» **Instructions to follow**
Every line between the one containing "You are a computer-use agent." and the last line of the data, both included, is to be set down exactly, and pictures are to be omitted.

Data extract Block Start

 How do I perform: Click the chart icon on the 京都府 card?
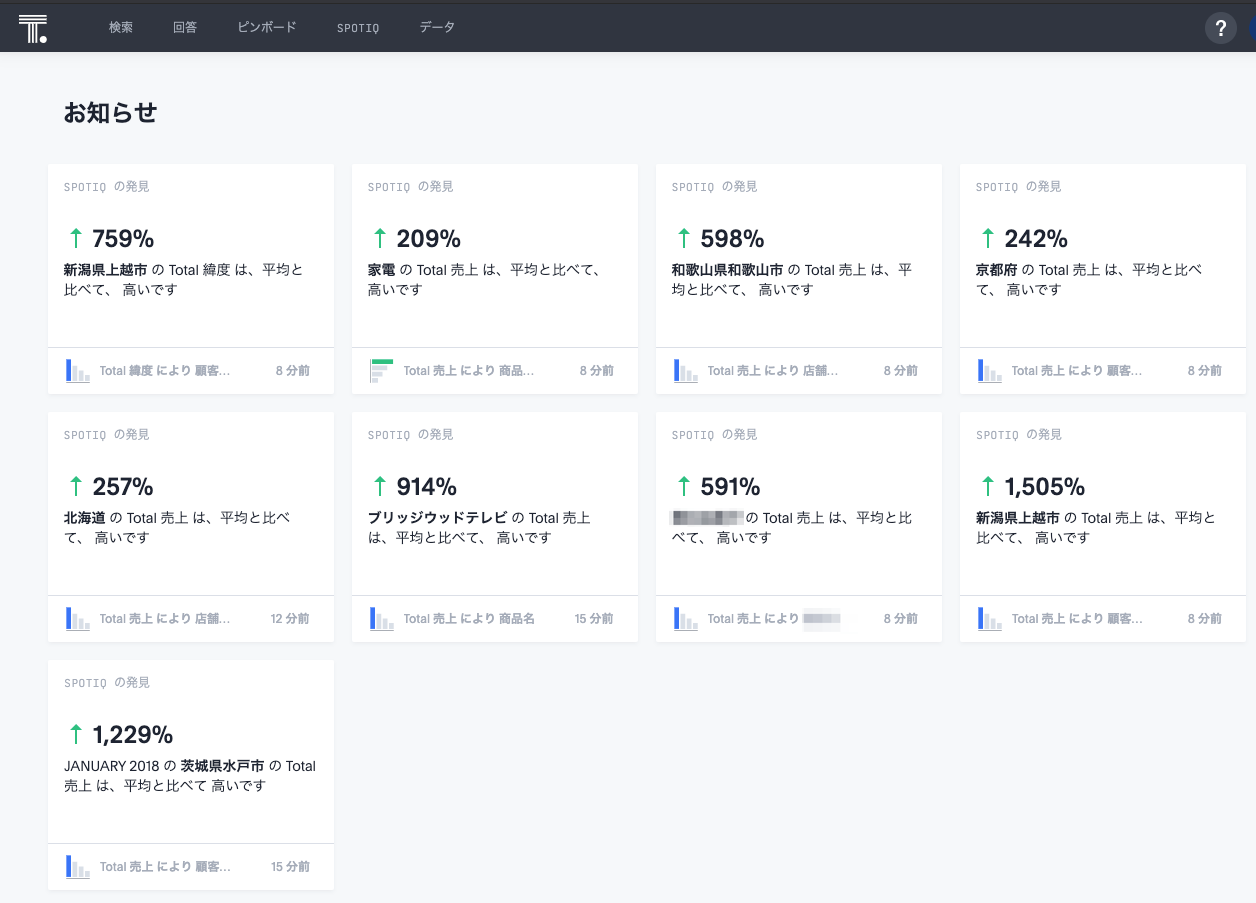point(990,370)
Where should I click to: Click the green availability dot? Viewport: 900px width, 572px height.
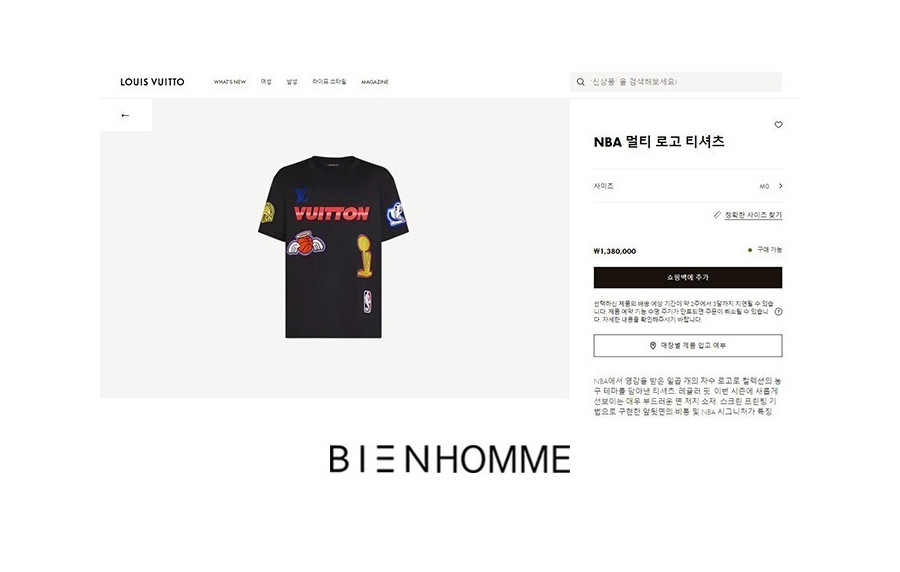tap(750, 250)
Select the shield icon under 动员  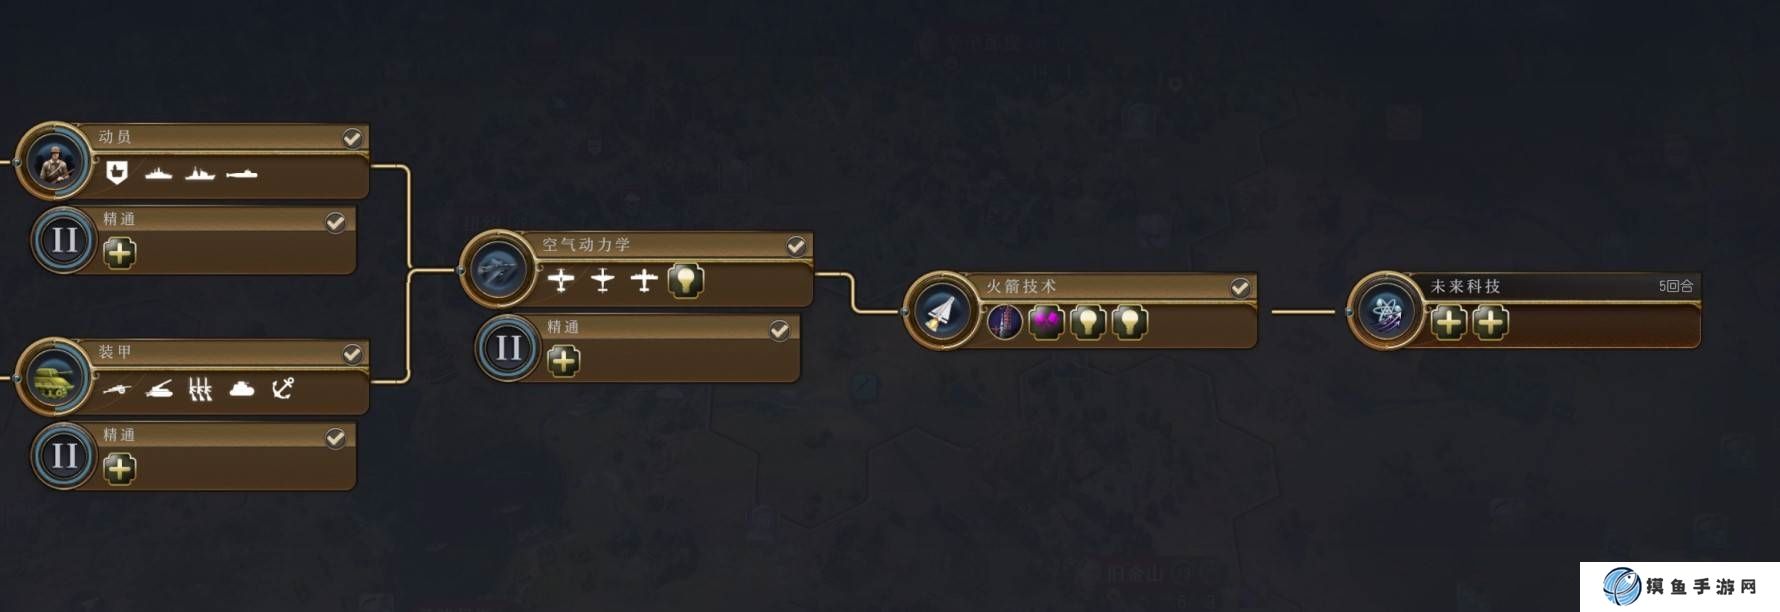pyautogui.click(x=117, y=172)
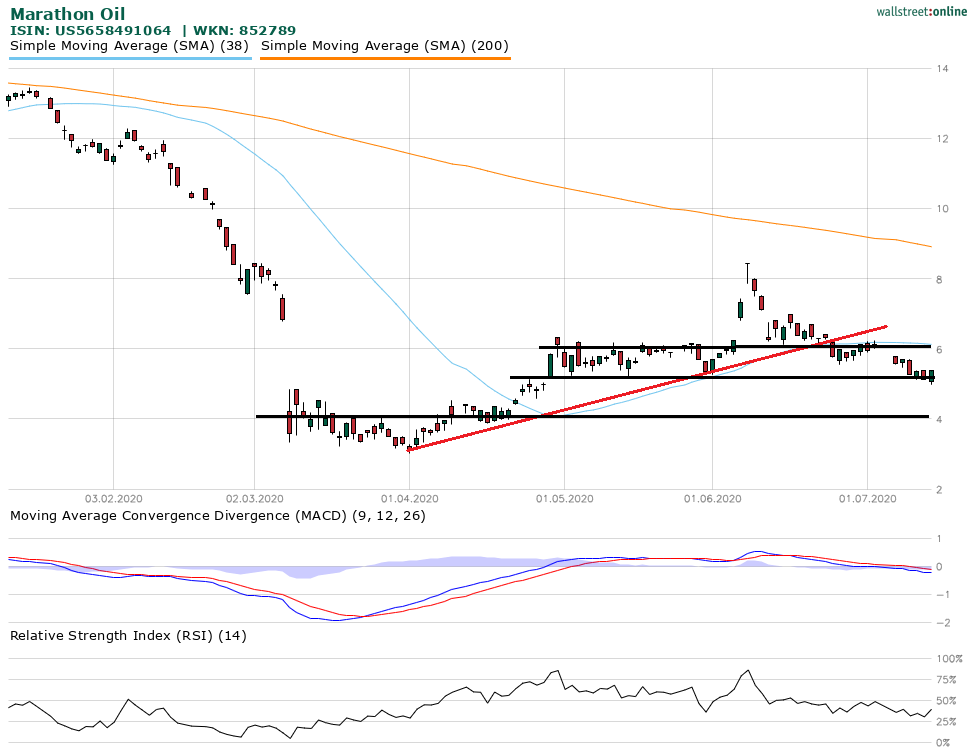Viewport: 976px width, 750px height.
Task: Pick the 01.06.2020 date axis label
Action: [712, 498]
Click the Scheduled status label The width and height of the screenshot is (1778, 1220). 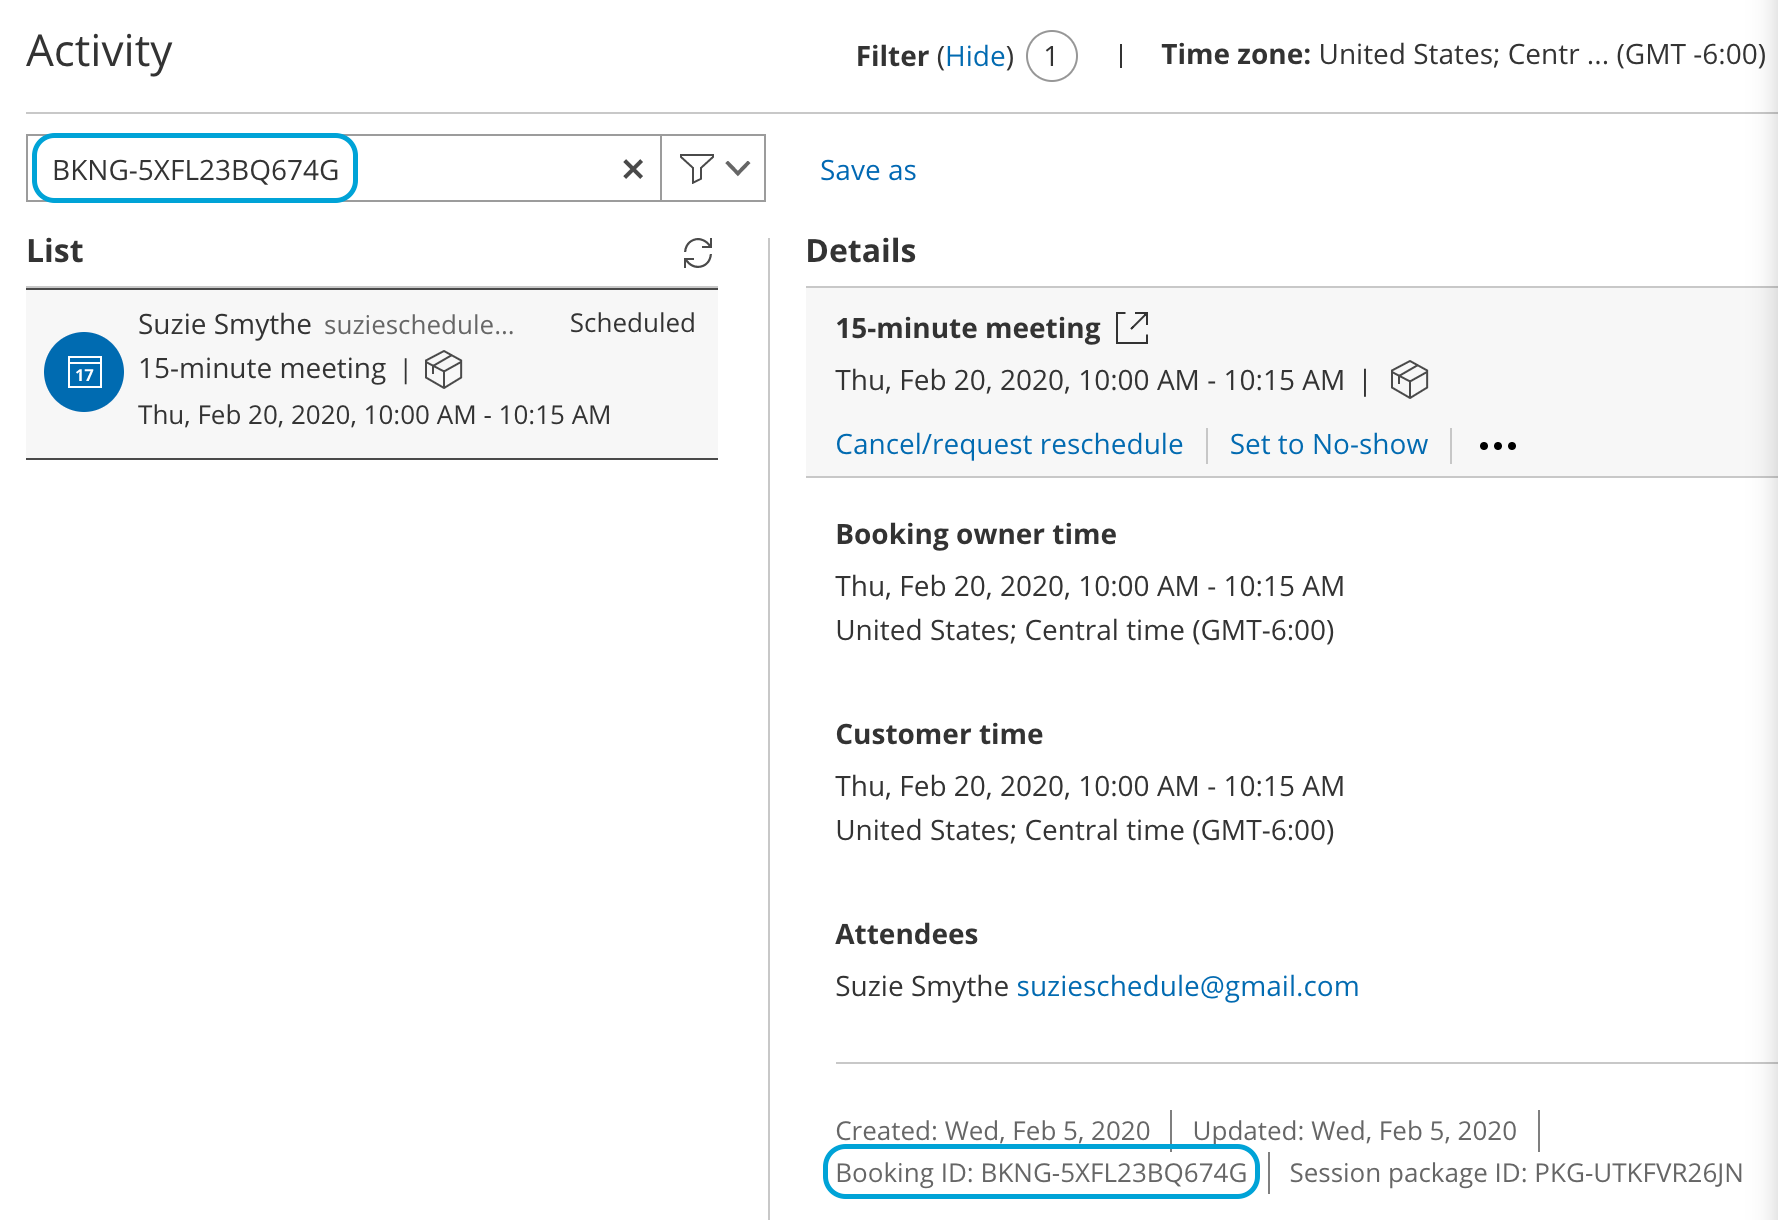pos(631,323)
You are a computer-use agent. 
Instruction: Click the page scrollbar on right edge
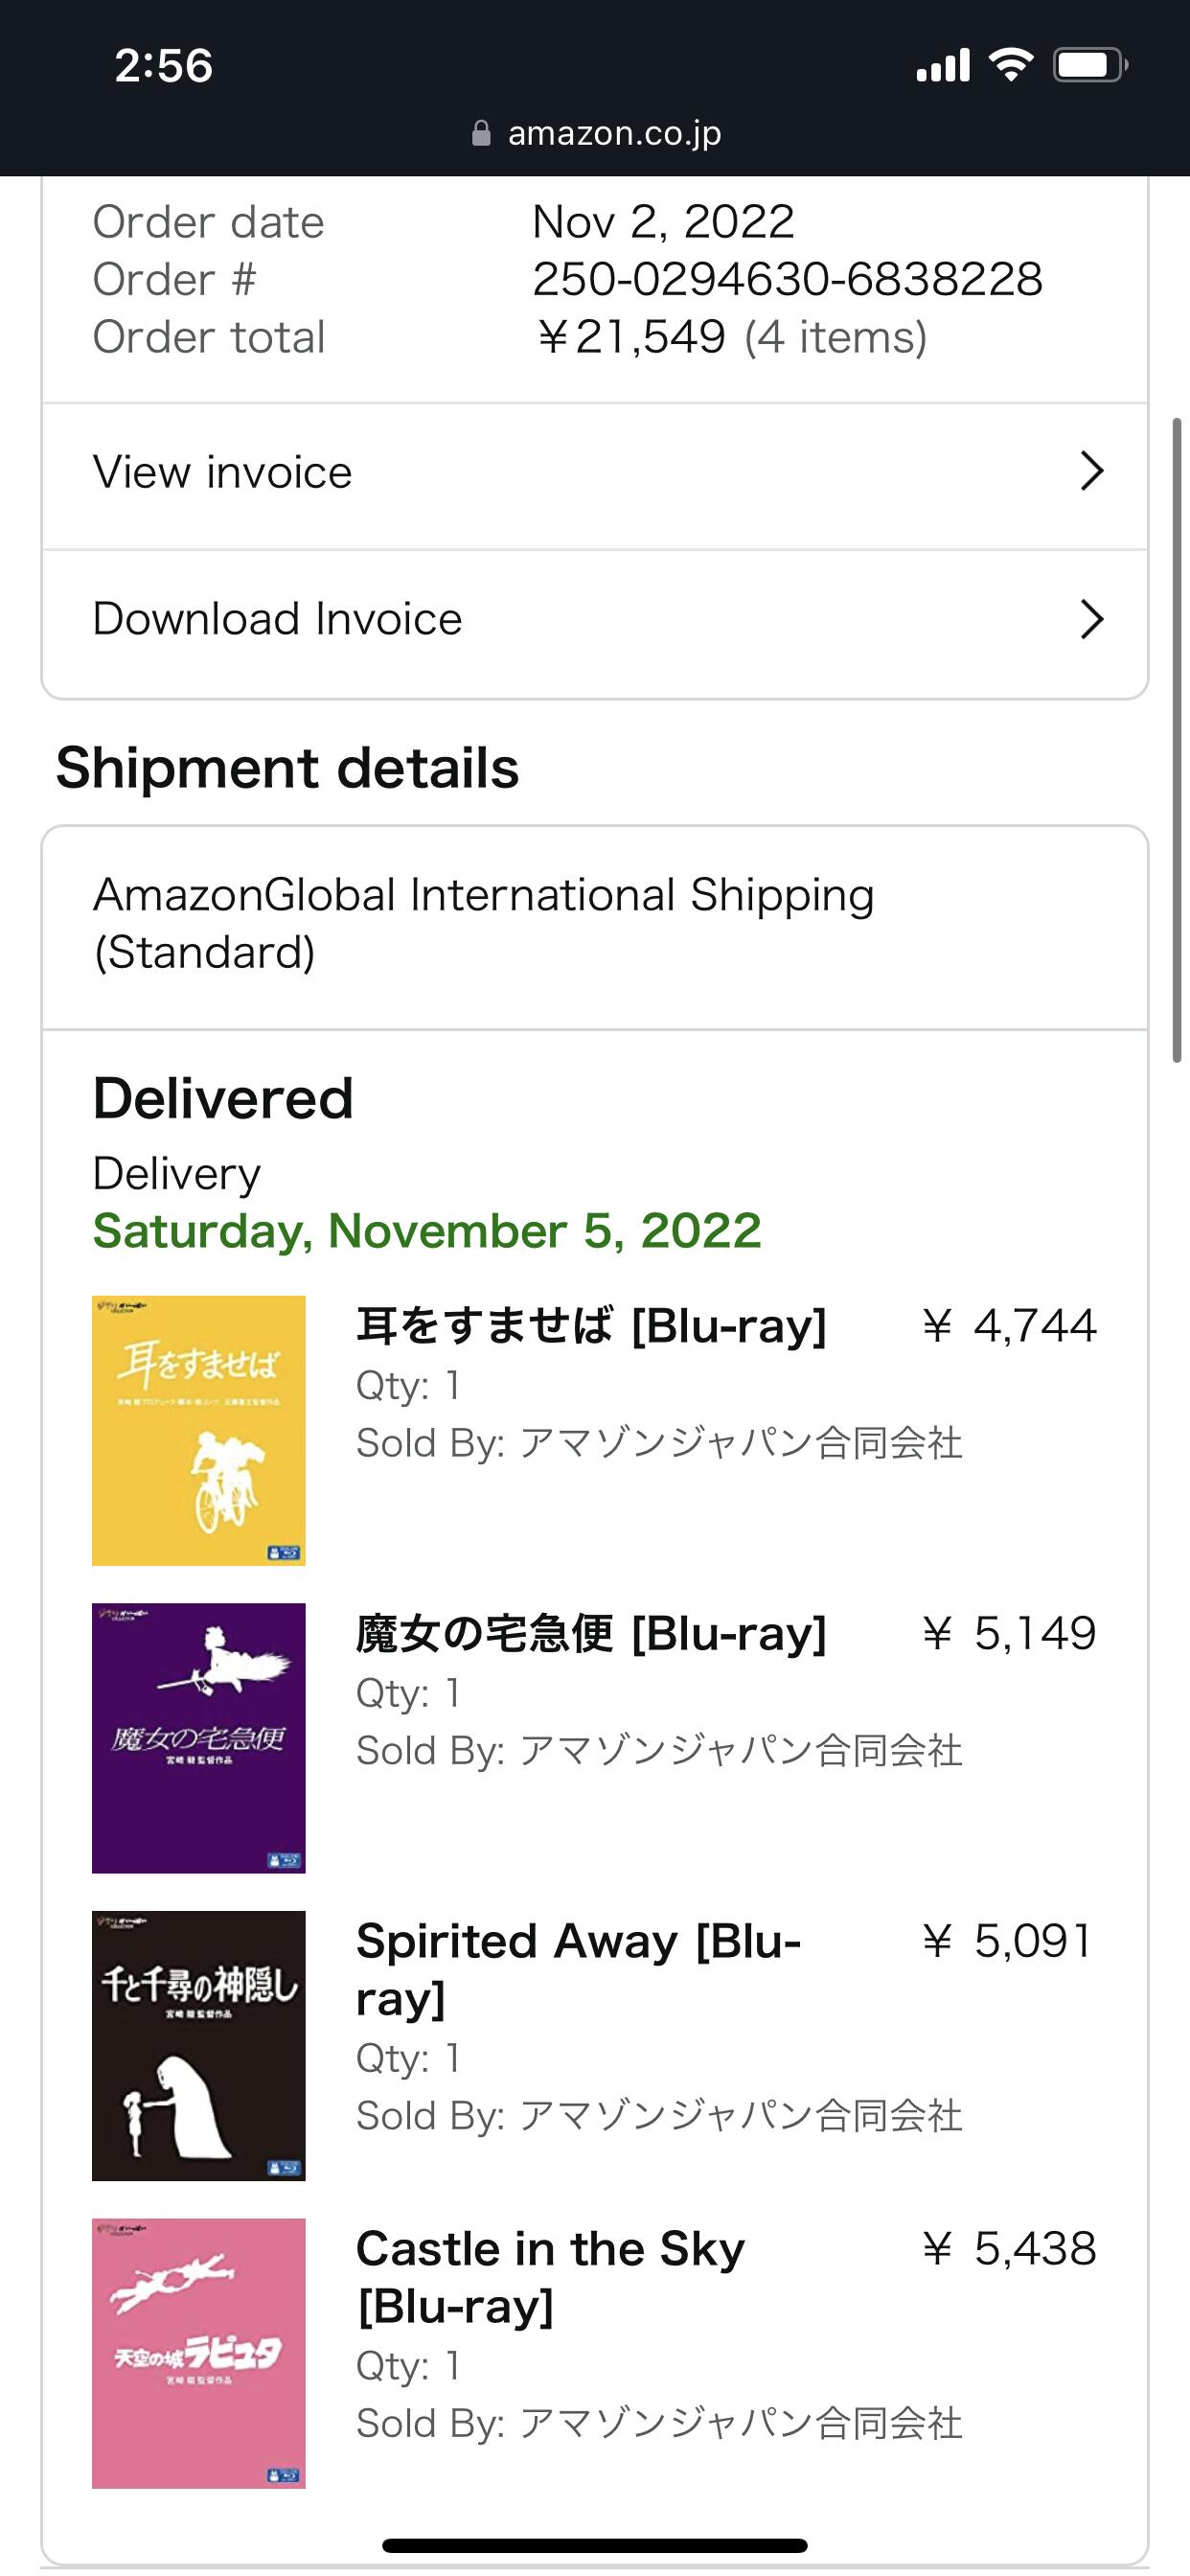[1177, 740]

Data extract Block End

» **Task solution**
You are a computer-use agent. 
Instruction: Click the page scrollbar on right edge
[1177, 740]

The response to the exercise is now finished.